Kuwait's Moves Toward Democracy Flounder

REFORM BID

April 3, 1991

SINCE allied tanks rolled into Kuwait City five weeks ago, Kuwait has become the Humpty Dumpty state that no one seems to be able to put together again. The Iraqi invasion and subsequent flight of the ruling Sabah family has released a tangle of competing political forces in the country. Reassembling the social and political harmony of prewar Kuwait is proving much more difficult than anyone, including the government, had imagined, say current and former Kuwaiti officials.

Kuwait has been without a government for two weeks. Consultations by Sheikh Saad al-Abdullah al-Sabah, the crown prince and prime minister, over formation of another have gone more slowly than was hoped, former senior Kuwaiti officials say. The former officials, who are close to the deliberations, say there may not be a new government for two weeks until the end of the fasting month of Ramadan.

The greatest problem, they say, is that political figures prominent before the Gulf war are reluctant to join a Cabinet until the Sabah family commits itself more firmly to democratic reform. Politicians worry that joining the Cabinet now could discredit them in the eyes of the electorate when and if elections are held.

In theory, the new government is supposed to be a transitional one until elections are held. But few are willing to join a government that may be in power for only six months. The coming months could see growing public frustration at the slow pace of reconstruction, and being in such a hot seat makes a ministry post look unattractive.

If, on the other hand, the next Cabinet is to remain in power for two years or so, then others might be attracted to joining the government, political observers say. Such a delay in reforms, however, could anger opposition groups who are already discussing a campaign of civil disobedience over the democracy issue.

Publicly, the Sabah family is committed to a renewal of democracy and the 1962 Constitution, which upheld parliamentary rule. But in recent days, sources involved in consultations with the crown prince say the royal family worries that democracy at this time could throw Kuwait into a long period of instability.

Sheikh Saad last week spoke to a group of 40 leading citizens, all of whom had remained in Kuwait during the Iraqi occupation. He told them he was considering alternatives to the country's former style of democracy.

The sheikh's comments brought an argument with two members of the delegation, say former government officials who attended the meeting.
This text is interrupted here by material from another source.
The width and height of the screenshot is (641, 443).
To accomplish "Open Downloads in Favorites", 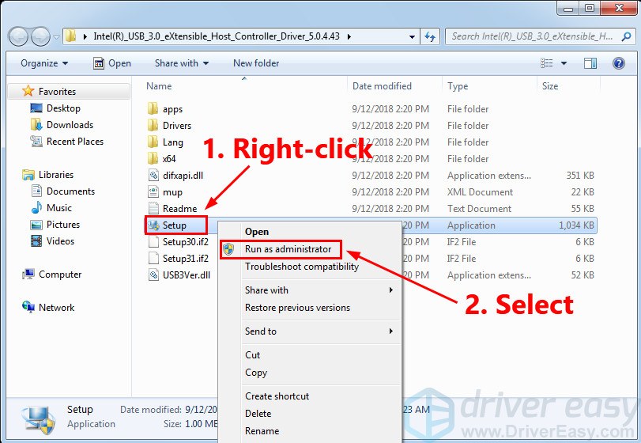I will click(x=70, y=125).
One of the those involved in the argument asked the sheikh bluntly, "Do you want to rule Kuwait directly or do you want to share power with the people?"

According to this account, Saad, repeated an argument made many times in exile that democracy should only be renewed after security had been reestablished, public services resumed, and reconstruction well under way. Kuwait, he reportedly said, was being threatened by "alien ideologies" that were causing divisions among Kuwaitis.

A "new form of relationship between the legislative and executive branches of government" was necessary, the sheikh said, if parliament was to avoid being dissolved again.

The ruling Sabah family canceled democracy twice in the last 15 years. The first time was in 1976, then again in 1986 during a financial scandal.

The Kuwait Democratic Forum, the most vocal of the opposition groups, has demanded that none of the outgoing ministers be included in the new government. Abdullah Nibarri, the Forum's spokesman in Kuwait, argues that what is needed is a government of national unity to include opposition figures.

"A change of faces is simply not enough at this time," Mr. Nibarri says.

Opposition groups have targeted for removal three senior Sabah figures, who hold the portfolios of foreign affairs, defense, and the interior ministries. The removal of the defense minister, Sheikh Nawaf al-Ahmed al-Sabah, is also a popular demand of junior officers within the Army, says a high-ranking Army officer.

Traditionally, Sabah family members have always held these three key posts. Giving them up is likely to be unacceptable to some Sabah family members, according to family members. But interviews with members of the ruling family show some divisions.

Some of the younger members believe family rule will go on forever, while others believe only elections can sort out who represents the Kuwaiti people. There is concern among its more liberal members that the prime minister, Sheikh Saad, and senior Sabah members will resist change and jeopardize the whole system.

Until now, Sheikh Saad has not included the opposition in his deliberations on the next government. But traditional sources of support for the government - the independents and the merchant community - may not prove so reliable as they have in the past in the absence of a commitment on democracy. Leading figures in the merchant community, including Abdul Azziz al-Sager, the president of the powerful Chamber of Commerce, are firmly in the opposition camp.

There is speculation among senior Kuwaitis that the crown prince may now look for support to the Shia community and the fundamentalist Jamiat Islah, the Society of Goodness, the local branch of the pan-Arab Muslim Brotherhood movement.

For both groups, such overtures represent their first chance of power. But a government of political opportunists seems unlikely to provide the credible and durable government that Kuwait needs, political observers say.